Though most historians regard the document to be a cut-and-dried record of the famed explorer’s birthplace, some have questioned its authenticity and wondered if there’s more to the story.

A decades-long investigation led by forensics scientist José Antonio Lorente from the University of Granada in Spain has now come out in support of claims that Columbus may not be of Italian heritage after all, but was actually born somewhere in Spain to parents of Jewish ancestry.

The revelation was announced as part of a special program broadcast in Spain to celebrate Columbus’s arrival in the New World on 12 October 1492.

It’s important to keep in mind that science by media ought to be viewed with caution, especially when there isn’t a peer-reviewed publication to critically examine.

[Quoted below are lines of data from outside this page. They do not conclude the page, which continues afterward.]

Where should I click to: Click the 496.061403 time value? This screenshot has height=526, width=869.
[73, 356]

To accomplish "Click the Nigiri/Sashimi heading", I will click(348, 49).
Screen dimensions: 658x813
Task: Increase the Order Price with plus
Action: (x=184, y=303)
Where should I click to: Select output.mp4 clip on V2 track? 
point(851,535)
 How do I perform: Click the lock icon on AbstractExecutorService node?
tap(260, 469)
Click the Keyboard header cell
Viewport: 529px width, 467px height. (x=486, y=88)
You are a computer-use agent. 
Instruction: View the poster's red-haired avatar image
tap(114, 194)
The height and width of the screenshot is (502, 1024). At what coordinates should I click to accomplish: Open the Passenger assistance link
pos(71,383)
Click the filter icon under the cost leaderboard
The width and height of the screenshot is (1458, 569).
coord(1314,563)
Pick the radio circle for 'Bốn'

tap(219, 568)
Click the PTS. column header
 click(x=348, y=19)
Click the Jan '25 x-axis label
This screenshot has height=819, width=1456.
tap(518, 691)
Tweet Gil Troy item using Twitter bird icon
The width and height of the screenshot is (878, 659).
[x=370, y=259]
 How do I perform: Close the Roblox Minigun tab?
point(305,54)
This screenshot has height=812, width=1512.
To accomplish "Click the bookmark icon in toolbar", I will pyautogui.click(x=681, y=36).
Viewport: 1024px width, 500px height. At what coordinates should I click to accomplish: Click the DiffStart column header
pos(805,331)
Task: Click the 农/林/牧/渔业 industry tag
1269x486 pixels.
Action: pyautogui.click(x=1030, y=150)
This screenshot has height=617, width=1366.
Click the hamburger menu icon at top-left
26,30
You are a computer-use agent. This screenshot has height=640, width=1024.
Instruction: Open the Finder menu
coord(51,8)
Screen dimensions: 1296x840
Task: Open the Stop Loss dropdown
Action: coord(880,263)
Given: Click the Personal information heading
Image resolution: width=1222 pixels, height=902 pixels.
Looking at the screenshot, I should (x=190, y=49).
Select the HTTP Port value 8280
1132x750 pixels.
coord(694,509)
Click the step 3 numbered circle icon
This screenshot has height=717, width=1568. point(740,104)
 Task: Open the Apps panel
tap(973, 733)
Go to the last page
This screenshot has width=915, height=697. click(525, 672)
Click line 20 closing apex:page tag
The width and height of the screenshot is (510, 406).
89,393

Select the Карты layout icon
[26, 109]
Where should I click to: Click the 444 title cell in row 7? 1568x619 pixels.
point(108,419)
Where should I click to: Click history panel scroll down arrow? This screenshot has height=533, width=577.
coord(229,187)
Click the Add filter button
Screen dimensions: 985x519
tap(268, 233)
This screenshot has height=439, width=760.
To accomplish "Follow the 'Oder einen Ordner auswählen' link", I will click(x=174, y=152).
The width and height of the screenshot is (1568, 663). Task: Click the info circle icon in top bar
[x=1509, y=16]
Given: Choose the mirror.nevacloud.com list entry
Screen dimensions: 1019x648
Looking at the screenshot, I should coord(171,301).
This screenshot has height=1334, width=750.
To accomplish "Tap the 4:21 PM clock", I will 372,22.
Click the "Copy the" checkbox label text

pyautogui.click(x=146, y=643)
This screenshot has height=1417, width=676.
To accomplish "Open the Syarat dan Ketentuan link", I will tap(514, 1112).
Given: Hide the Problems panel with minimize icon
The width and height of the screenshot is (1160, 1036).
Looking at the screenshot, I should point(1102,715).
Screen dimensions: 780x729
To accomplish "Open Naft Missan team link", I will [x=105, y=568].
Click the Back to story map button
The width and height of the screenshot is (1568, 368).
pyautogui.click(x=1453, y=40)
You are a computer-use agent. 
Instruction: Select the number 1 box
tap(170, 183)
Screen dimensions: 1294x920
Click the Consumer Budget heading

“Unfortunately, from a scientific point of view, we can’t really evaluate what was in the documentary because they offered no data from the analysis whatsoever,” former director of Spain’s National Institute of Toxicology and Forensic Sciences, Antonio Alonso, told Manuel Ansede and Nuño Domínguez at the Spanish news service, El País.

“My conclusion is that the documentary never shows Columbus’s DNA and, as scientists, we don’t know what analysis was undertaken.”

Nonetheless, historical documents are increasingly being challengedand bolstered – by forensic analyses of biological records, raising the possibility that Columbus’s own DNA could potentially reveal insights into his family history.

Based on interpretations of records written when he was an adult, the man known throughout much of the western world by the anglicized name Christopher Columbus was born Cristoforo Columbo sometime between late August and late October in 1451 in Genoa, the bustling capital of the northwestern Italian region of Liguria.

It was only later in life as a young man in his twenties that he traveled west to Lisbon, Portugal, in search of affluent patrons who might fund his audacious attempt to take a ‘short cut’ to the east by heading in completely the other direction.

Though most historians accept the court documents placing his birthplace in Genoa as the real-deal, speculation of an alternative heritage has been floated for decades.

One persistent rumor maintains Columbus was covertly Jewish, born in Spain at a time of intense religious persecution and ethnic cleansing. Supporters of the claim cite curious abnormalities in his will and interpretations of the syntax in his letters.

Now, it appears his own genes may provide a new line of evidence.

Lorente and his team of researchers claimed in the televised special that their analysis of Y chromosome and mitochondrial DNA taken from the remains of Columbus’s son Ferdinand and brother Diego is compatible with a Spanish or Sephardim Jewish heritage.

This doesn’t categorically rule out Genoa, of course, nor does it pin down any one place in Europe as a place of birth for the explorer. Indeed, Jews exiled from Spain at the end of the 15th century just as Columbus was making his landmark voyage flooded into the Italian city seeking asylum, albeit with few succeeding.

But any merit to Lorente’s findings would make Columbus’s Italian origin a little harder to support, raising questions of how somebody of Sephardim Jew heritage would come to be born in Genoa in the 1450s.

For the findings to become widely adopted, the results would need to be carefully scrutinized, if not convincingly replicated in detail.

Even then, there’s more to an individual’s story than genetics – leaving open the case of how an individual from a persecuted minority truly came to represent the spearhead of Spanish expansion.

For now, the story of Columbus remains one of an Italian sailor who caught the eye of Spanish royalty, who came to be both celebrated and scorned for the mark he inadvertently made on history far from that “noble and powerful city by the sea“, his home of Genoa.